## DIRECTIONS FOR THIS TASK
Whenever the word "arrow" appears in a line of the data below, copy that line.

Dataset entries
· · ·

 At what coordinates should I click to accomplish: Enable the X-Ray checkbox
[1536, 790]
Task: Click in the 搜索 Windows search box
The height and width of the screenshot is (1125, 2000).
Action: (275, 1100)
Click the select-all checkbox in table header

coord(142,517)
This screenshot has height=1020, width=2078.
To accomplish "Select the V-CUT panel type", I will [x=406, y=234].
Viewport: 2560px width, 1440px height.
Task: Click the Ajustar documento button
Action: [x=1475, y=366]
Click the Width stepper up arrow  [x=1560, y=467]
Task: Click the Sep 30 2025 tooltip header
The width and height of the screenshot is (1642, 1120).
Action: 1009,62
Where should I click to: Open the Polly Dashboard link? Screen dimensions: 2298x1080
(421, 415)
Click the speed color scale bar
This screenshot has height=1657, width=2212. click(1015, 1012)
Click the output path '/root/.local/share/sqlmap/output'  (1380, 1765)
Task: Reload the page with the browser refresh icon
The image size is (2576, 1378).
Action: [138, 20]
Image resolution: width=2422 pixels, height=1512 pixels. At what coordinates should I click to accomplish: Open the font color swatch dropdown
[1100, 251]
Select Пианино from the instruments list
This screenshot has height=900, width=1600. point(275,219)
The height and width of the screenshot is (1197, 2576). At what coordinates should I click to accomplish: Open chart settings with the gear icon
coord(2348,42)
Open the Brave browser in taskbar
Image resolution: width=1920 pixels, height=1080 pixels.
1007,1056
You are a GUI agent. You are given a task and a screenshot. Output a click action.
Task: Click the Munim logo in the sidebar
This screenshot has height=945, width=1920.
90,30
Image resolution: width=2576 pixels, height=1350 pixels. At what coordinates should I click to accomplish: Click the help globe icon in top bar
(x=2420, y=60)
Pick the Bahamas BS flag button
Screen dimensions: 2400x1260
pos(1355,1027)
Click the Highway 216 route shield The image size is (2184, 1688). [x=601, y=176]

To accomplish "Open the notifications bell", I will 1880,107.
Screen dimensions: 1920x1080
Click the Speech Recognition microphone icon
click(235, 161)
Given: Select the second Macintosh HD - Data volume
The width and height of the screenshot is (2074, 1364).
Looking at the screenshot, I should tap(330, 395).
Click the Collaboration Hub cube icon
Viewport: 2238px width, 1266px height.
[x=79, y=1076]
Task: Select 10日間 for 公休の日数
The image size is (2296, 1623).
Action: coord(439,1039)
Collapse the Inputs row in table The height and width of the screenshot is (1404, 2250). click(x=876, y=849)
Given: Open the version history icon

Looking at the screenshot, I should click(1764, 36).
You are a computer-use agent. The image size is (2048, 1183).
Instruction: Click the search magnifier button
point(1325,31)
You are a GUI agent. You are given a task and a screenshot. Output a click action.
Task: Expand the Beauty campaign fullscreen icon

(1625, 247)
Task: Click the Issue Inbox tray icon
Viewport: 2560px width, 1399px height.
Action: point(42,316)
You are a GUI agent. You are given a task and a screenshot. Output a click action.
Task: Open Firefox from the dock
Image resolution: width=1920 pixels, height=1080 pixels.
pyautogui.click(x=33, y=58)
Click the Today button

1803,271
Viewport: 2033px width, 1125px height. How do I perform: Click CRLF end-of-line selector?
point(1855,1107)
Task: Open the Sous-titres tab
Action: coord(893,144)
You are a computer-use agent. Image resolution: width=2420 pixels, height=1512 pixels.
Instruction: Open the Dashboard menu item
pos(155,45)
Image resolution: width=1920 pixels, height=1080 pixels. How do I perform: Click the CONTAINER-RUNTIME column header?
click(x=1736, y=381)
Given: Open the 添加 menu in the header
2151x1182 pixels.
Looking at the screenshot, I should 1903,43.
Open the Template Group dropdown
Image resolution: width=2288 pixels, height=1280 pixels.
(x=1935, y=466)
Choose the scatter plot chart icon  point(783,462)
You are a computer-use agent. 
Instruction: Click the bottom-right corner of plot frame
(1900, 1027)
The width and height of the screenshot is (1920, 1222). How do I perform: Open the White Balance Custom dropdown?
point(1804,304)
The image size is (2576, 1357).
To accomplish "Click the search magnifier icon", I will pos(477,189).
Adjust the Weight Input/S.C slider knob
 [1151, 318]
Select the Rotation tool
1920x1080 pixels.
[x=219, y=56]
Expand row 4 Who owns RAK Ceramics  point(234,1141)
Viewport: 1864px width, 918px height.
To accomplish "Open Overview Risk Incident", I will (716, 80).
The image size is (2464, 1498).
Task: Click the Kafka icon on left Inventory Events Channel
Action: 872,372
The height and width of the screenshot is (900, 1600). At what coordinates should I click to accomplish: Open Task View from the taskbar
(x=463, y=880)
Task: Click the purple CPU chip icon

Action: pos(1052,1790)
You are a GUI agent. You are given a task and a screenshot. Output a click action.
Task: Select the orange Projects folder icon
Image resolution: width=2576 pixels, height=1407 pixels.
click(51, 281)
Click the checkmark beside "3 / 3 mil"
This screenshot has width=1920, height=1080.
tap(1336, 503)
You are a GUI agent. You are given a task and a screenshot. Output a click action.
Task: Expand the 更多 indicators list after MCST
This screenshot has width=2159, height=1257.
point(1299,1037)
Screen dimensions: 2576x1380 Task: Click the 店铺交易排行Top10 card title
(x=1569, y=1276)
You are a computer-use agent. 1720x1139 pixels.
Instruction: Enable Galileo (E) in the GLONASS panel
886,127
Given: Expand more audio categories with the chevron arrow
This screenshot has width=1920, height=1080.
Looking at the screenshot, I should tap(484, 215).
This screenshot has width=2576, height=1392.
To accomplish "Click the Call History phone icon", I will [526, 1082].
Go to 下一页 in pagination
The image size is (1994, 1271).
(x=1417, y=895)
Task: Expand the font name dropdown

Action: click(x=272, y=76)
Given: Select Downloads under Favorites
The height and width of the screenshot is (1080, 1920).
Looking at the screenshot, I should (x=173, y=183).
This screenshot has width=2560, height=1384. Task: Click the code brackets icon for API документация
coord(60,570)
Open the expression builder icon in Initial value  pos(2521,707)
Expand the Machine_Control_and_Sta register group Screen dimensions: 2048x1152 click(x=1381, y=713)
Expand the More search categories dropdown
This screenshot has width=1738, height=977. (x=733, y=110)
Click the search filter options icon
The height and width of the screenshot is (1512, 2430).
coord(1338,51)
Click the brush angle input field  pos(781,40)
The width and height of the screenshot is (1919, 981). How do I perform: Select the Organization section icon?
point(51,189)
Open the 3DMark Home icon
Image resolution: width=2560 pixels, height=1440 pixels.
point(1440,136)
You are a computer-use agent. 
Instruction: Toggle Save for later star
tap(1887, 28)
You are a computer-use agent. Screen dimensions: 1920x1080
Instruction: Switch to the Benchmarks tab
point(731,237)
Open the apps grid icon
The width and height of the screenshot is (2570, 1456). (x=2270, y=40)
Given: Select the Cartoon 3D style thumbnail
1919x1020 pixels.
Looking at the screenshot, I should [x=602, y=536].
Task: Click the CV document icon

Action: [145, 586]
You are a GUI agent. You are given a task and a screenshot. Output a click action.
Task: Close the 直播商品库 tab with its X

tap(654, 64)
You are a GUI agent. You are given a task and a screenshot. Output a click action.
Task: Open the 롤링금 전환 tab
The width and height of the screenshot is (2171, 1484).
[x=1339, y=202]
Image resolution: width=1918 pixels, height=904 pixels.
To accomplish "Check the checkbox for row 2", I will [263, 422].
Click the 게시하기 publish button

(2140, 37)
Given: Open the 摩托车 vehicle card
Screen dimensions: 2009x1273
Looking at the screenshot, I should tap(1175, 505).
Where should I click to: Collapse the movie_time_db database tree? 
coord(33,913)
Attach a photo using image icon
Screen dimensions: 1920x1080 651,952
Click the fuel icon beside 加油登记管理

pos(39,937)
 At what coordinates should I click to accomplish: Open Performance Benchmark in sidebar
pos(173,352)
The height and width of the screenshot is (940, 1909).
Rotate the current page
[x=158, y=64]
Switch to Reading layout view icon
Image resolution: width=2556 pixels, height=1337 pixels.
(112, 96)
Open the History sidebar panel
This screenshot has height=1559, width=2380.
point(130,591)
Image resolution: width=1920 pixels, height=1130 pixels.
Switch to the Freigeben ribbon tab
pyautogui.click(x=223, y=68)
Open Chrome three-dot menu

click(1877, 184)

· · ·

## SOLUTION
Click the Width stepper up arrow  [x=1560, y=467]
Given: Expand more audio categories with the chevron arrow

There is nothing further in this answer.